Analysts say that if President Hassan’s 4Rs strategy of Reconciliation, Resilience, Reforms and Rebuilding the nation has facilitated the lifting of the ban on political parties there is no reason why the same spirit of reconciliation should not work to help her within her own party.

The six-and-a-half year ban on political rallies was lifted early January, 2023.

“Usually, leadership style plays an important role and affects party behaviour. During former President John Magufuli’s era everyone within CCM appeared radical, yet with President Hassan at the helm the political atmosphere has changed, things are calmly and peacefully moving,” he said.
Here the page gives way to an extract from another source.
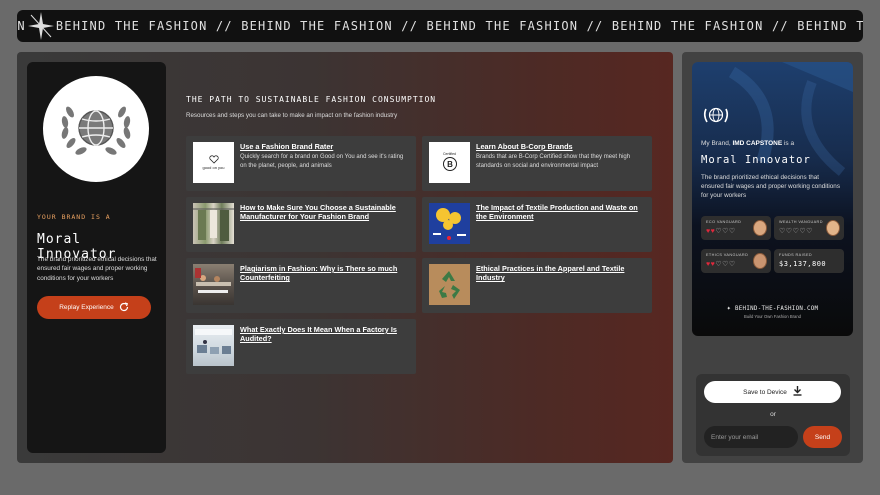 The width and height of the screenshot is (880, 495). Describe the element at coordinates (560, 146) in the screenshot. I see `resource-title: Learn About B-Corp Brands` at that location.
Mr Mark Mapambano, Political Analyst, acknowledged the fact that President Hassan inherited a divided and grieving party saying but has somehow been able to usher in some harmony: “The chairperson will need to reconcile them and build one and strong party.”

Mr Mapambano commended CCM’s national chairperson for embracing and promoting gender equality saying it is a good thing as equal chances are necessary components of a just society, which translates to national security.
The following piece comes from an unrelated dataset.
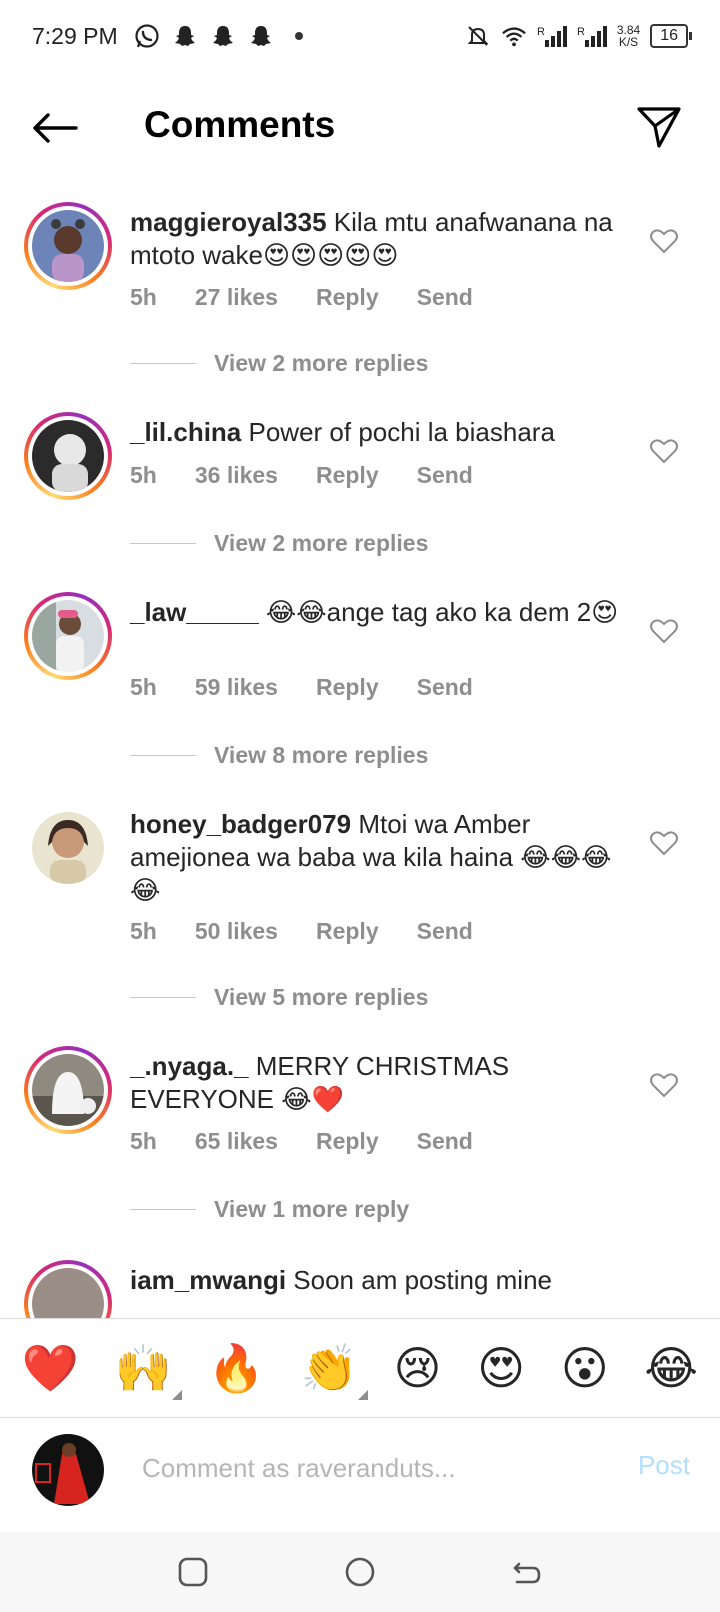 The image size is (720, 1612). I want to click on arrow-left-icon, so click(56, 128).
While hoping that much more would still be needed to boost agricultural productivity, Dr Ally Juma, an Agriculturalist, however commended the CCM chairperson for deciding to allow the opposition to conduct politics peacefully.
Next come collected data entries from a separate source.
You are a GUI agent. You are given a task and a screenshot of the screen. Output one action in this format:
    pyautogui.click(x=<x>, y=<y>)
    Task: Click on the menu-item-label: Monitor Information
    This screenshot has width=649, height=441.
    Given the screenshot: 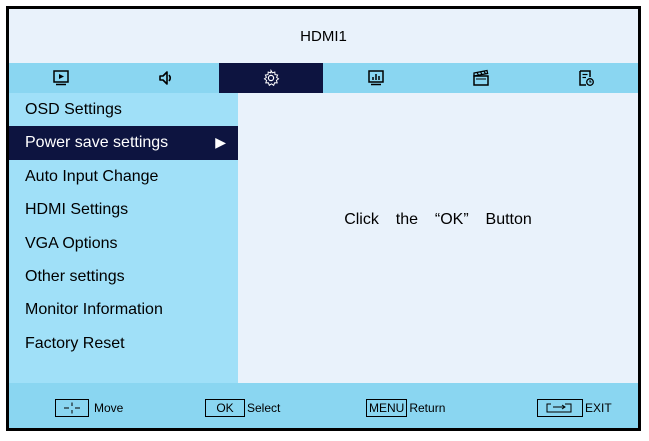 What is the action you would take?
    pyautogui.click(x=94, y=310)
“Politics isn’t enmity…Constructive politics is needed for the country’s development. This is what we all need.”

In light of the continuing uncertainty about whether CCM is going to reunite after years of infighting, Dr Juma said: “Factions within CCM are always there but the party never splits, individuals may defect, but the party will always survive.”

Meanwhile speaking during an event to mark the ruling party’s 46th anniversary celebrations in Dar es Salaam yesterday, the Vice President, Dr Philip Mpango, said so far the country’s macroeconomic fundamentals are still sound despite the ongoing geopolitical tensions in the developed world.

“The country’s inflation rate, which stands at 4.8 per cent, is still stable if you compare with Burundi whose inflation rate stands at 20.6 per cent, Uganda 10.1 per cent and Kenya 9.2 per cent,” said Dr Mpango, who is also a CCM Central Committee member.

He also revealed that the government’s plan was to turn the famous Kariakoo District into the Dubai of Dar es Salaam.

Speaking during a similar event in Morogoro, the CCM Youth Wing (UVCCM) national chairman, Mr Mohamed Ali Mohamed, alias Kawaida said they will do whatever it takes to empower young people economically.

As such, the party’s youth wing will conduct tours of various district councils across the country with the aim of ensuring that the funds meant to finance income-generating activities for the youths are effectively utilized.

CCM’s Secretary General Daniel Chongolo urged Tanzanians to value the government’s investments in water projects by protecting them against vandals and environmental destruction.

“We must take good care of water resources and the environment, or else we will face water challenges in future,” cautioned Mr Chongolo in Morogoro yesterday.

He urged the ministry of Water to speed up the execution of water projects in the country and the deputy minister for Water, Maryprisca Mahundi said the ministry will act accordingly.

She expressed the government’s commitment to bringing water projects closer to citizens.

“Carrying a bucket of water on your head will be a thing of the past in the near future. This is our commitment,” noted Ms Mahundi.

Responding to Mr Chongolo who wanted him to explain the government’s plan to address inflation, Agriculture minister Hussein Bashe said the government was employing two ways to address inflationary pressures of food commodities.

Apart from selling its food stock to citizens, the government was also supplying subsidized fertilizer to farmers to lower operational costs and increase productivity.

Mr Bashe said so far the government has supplied 23,000 tonnes of maize to 47 councils in the country.

“In the near future, we expect to supply 40,000 tonnes and let me make myself clear, we don’t sell food to traders, but to individual citizens at the identified centres,” he explained.

On the question of subsidized fertilizers, he said so far the government has supplied 247,000 tonnes of fertilizer to the food basket regions.